It should be recalled that compulsory arbitration in interests disputes
is controversial, as it is usually associated with restrictions on the
right to strike and limits the freedom of the parties to bargain collectively.
Moreover, it is commonly assumed that compulsory arbitration undermines
collective bargaining and diminishes the willingness of the parties to
accept the compromises that are necessary for effective collective bargaining.
Careful consideration should therefore be given to whether the policy
reasons for introducing compulsory arbitration are sufficient to override
the obligation and undeniable value of promoting collective bargaining.
Moreover, as the success of compulsory arbitration in most countries
depends on the general support that it receives from the parties, consultations
should be held with the social partners before instituting such a system.
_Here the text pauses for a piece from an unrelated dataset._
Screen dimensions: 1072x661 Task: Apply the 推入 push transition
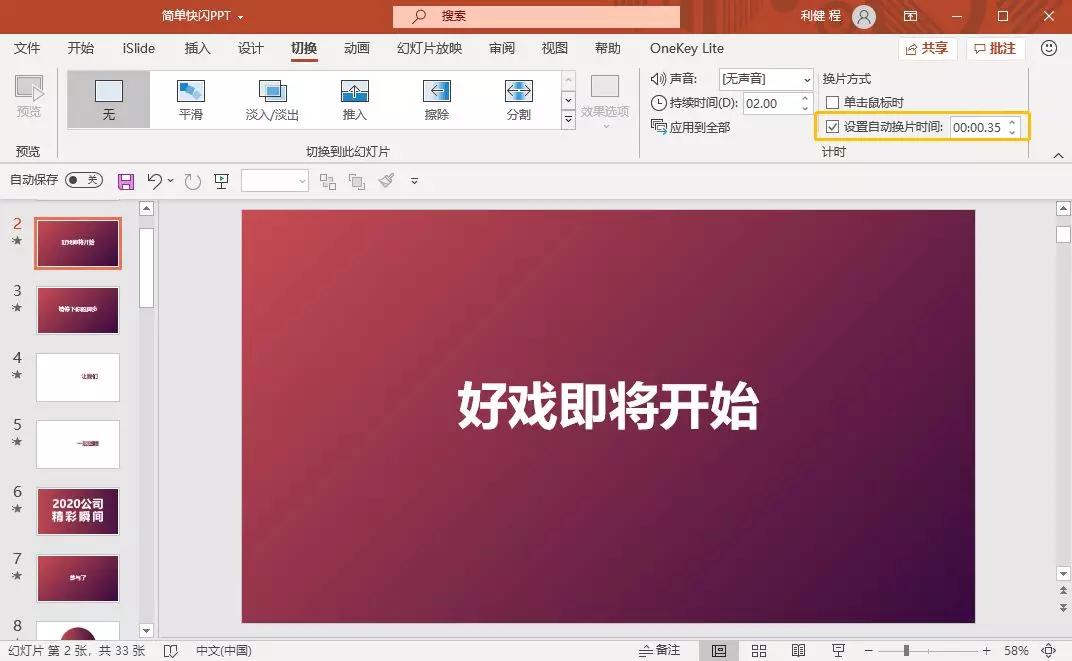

Compulsory arbitration of interests disputes is rare in the private
sector in industrialized countries, although not uncommon in the public
service. In many developing countries, compulsory arbitration is applied
in essential services and sometimes in cases of public emergencies. In
some of these countries, more general systems of compulsory arbitration
have been developed on the grounds that trade unions are not strong enough
to engage in successful collective bargaining and with a view to averting
work stoppages which such countries consider that they can ill afford.
Compulsory arbitration systems of limited application. Many
compulsory arbitration systems are of limited application. They may apply,
for example, only to disputes in essential services or in situations
of public emergency, in which cases the competent authority
may have the authority to refer disputes to compulsory arbitration (see Chapter
Some systems of compulsory arbitration are of general application.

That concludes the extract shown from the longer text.